_Brief_
Reproduce each entry exactly.

_Extracted data_
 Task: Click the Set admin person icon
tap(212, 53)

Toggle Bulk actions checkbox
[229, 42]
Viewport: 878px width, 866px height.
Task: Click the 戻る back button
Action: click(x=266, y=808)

_Result of this exercise_
 Task: Click the Set admin person icon
tap(212, 53)

Toggle Bulk actions checkbox
[229, 42]
Viewport: 878px width, 866px height.
Task: Click the 戻る back button
Action: click(x=266, y=808)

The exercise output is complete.